Algorithm Selection : Identify the right classification algorithm for a given dataset.
Adaptive Sampling : Select a subset of the data samples for the model to be trained on.
Feature Selection : Select a subset of the data features, based on the previously selected model.
Hyperparameter Tuning : Find the right model parameters that maximize score for the given dataset.
All these pieces are readily combined into a simple AutoMLx pipeline which automates the entire Machine Learning process with minimal user input/interaction.
The AutoMLx API is quite simple to work with. We create a automl.Pipeline instance. Next, the training data is passed to the fit() function which executes the previously mentioned steps.
>>> est = automl.Pipeline(task='classification')
>>> est.fit(X_train, y_train)
Pipeline()
A model is then generated (est) and can be used for prediction tasks. Here, we use the F1_score scoring metric to evaluate the performance of this model on unseen data (X_test).
>>> from sklearn.metrics import f1_score
>>> y_pred = est.predict(X_test)
>>> score_default = f1_score(y_test, y_pred, average='macro')
>>> print(f'Score on test data : {score_default}')
Score on test data : 0.975983436853002
The automl.Pipeline can also fit regression, forecasting and anomaly detection models. Please check out the rest of the documentation for more details about advanced configuration parameters.
Explain a classifier¶
For a variety of decision-making tasks, getting only a prediction as model output is not sufficient. A user may wish to know why the model outputs that prediction, or which data features are relevant for that prediction. For that purpose the Oracle AutoMLx solution defines the automl.interface.mlx.MLExplainer object, which allows to compute a variety of model explanations for any AutoMLx-trained pipeline or scikit-learn-like model. automl.interface.mlx.MLExplainer takes as argument the trained model, the training data and labels, as well as the task.
>>> explainer = automl.MLExplainer(est,
X_train,
y_train,
task="classification")
Let’s explain the model’s performance (relative to the provided train labels) using Global Feature Importance. This technique would change if a given feature were dropped from the dataset, without retraining the model. This notion of feature importance considers each feature independently from all other features.

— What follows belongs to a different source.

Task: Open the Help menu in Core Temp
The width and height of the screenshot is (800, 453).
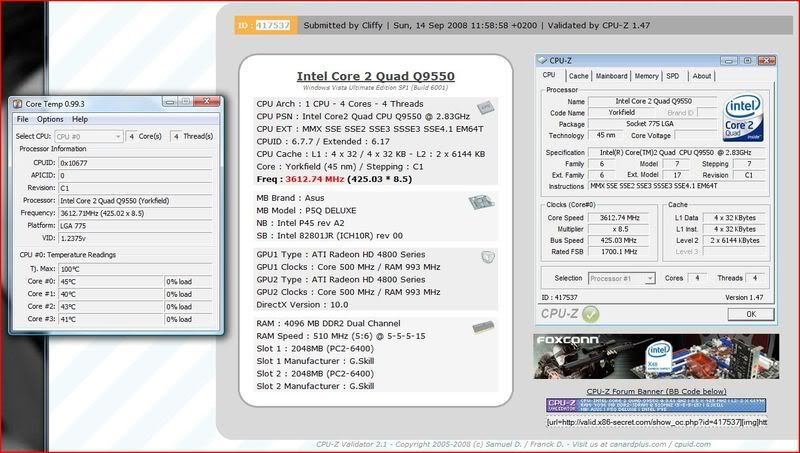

The method explain_model()
allows to compute such feature importances. It also provides 95% confidence intervals for each feature importance attribution.

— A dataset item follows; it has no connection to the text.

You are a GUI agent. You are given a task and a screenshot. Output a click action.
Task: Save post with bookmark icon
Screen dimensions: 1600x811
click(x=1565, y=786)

>>> result_explain_model_default = explainer.explain_model()
>>> result_explain_model_default.to_dataframe()
feature attribution upper_bound lower_bound
0 petal width (cm) 0.350644 0.416850 0.284437
1 petal length (cm) 0.272190 0.309005 0.235374
2 sepal length (cm) 0.000000 0.000000 0.000000
3 sepal width (cm) 0.000000 0.000000 0.000000
The oracle AutoMLx solution offers advanced configuration options and allows one to change the effect of feature interactions and interaction evaluations. It also provides other model and prediction explanation techniques, such as:
Local feature importance, for example, using Kernel SHAP or an enhanced LIME;
Feature Dependence Explanations, such as partial dependence plots or accumulated local effects;
Interactive What-IF explainers, which let users explore a model’s predictions; and
Counterfactual explanations, which show how to change a row to obtain a desired outcome.
Please check out the automl.interface.mlx.MLExplainer documentation for more details.